Rimini Street continues to prove that the third-party maintenance market is still growing despite the rash of digital transformations seen by SAP and Oracle clients. It has just announced another positive set of quarterly results.
Revenue for the first quarter was $97.9 million, up 11% year over year. Billings rose 20.6% to $97.7 and its gross margin climbed 0.5% to 62%. The company is also winning new clients, up 13.1% to 2,884.
Can it sustain this growth? Revenue retention was 94% over the twelve months ending March 31, 2022, an increase of 91% from the previous 12 months. However, it is unclear how that is calculated. Also, Rimini Street has not divulged its customer churn. As more companies are looking to digitally transform, more may be leaving Rimini Street, and the growth is powered by those seeking to fund digitisation. Is the average customer life reducing?
These are important statistics for Rimini Street, and it is why it is not solely reliant on maintenance contracts for legacy products such as SAP and Oracle.
Seth A Ravin, Rimini Street co-founder, CEO and chairman of the board, stated: “For the first quarter, we achieved record revenue, record first quarter invoicing and delivered a Revenue Retention Rate of 94% on subscription revenue, up from 91% last year.

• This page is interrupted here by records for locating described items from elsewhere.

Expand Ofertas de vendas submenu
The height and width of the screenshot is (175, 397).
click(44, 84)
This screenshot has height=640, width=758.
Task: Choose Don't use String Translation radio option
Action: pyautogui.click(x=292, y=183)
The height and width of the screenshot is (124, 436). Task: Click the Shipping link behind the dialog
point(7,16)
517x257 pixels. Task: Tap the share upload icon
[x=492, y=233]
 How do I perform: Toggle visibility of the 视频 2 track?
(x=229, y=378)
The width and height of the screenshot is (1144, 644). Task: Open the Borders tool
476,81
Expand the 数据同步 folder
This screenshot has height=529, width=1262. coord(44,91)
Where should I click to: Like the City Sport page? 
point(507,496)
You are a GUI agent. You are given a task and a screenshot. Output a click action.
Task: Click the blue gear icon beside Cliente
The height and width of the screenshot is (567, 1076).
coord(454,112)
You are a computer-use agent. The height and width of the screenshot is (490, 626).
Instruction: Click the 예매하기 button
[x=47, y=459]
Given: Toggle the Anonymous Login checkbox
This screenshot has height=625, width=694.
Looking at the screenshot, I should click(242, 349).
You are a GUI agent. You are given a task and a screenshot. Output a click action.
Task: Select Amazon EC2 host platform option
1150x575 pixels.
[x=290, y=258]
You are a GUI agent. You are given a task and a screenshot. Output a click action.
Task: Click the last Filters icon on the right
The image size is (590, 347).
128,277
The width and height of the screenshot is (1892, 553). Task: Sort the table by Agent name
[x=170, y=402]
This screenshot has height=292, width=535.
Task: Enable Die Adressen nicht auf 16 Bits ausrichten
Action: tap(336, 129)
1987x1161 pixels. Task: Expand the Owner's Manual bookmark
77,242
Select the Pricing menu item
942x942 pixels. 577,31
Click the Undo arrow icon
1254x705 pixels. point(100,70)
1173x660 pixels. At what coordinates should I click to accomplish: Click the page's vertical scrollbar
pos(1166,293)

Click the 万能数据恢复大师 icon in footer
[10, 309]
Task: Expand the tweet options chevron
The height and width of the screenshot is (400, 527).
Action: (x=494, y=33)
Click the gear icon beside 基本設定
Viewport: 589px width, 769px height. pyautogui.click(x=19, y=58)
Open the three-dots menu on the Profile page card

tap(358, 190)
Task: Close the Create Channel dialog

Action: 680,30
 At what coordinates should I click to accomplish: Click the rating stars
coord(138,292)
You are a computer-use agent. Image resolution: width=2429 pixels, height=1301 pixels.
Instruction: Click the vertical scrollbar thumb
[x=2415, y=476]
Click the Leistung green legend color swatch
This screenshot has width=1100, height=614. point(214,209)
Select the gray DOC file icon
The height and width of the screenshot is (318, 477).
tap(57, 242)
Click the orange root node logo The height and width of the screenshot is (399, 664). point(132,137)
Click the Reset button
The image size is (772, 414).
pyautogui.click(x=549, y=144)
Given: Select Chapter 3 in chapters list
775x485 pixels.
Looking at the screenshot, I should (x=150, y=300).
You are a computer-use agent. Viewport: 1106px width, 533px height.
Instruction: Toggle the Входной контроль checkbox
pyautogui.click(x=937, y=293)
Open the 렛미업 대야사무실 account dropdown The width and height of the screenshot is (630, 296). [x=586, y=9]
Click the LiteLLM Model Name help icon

“We continued to fill key regional operations and sales roles, closed some of the largest sales transactions in our history during the quarter, and remain focused on growing and maturing our global marketing and sales operations for increased new client acquisition and the cross-sale of new services to existing clients.”
That cross-sale opportunity might be why the retention figures are so high; any remaining customers are spending more despite any loss of customers. Also, Rimini Street has not shared any information about the success of its Database and Salesforce services and its ERP services, where most of the new customers seem to come from.
International powering up
What is notable is the growth in revenue outside of the US. Rimini Street is still US-centric, but only just, and parity is not that far away. US Revenue rose 9.9% to $52.3 million. International revenue rose 13.1% to $45.6 million in the first quarter compared to Q1 2021. If that difference is maintained, then it will reach parity by 2027. However, the rate of acceleration internationally is probably higher and parity is probably closer.
Highlighted customers included three from outside the US. These either expanded their footprint or were new customers and included:
Financially strong, but with an Achilles heel?
The company is in a strong position. However, the ongoing legal dispute with Oracle is still a shadow over its prospects. Its quarterly Form 10-Q filing stated: “For the three months ended March 31, 2022, approximately 64% of our revenue was derived from the support services that we provide for our clients using Oracle’s PeopleSoft, J.D. Edwards, Siebel, E-Business Suite and Database software products.”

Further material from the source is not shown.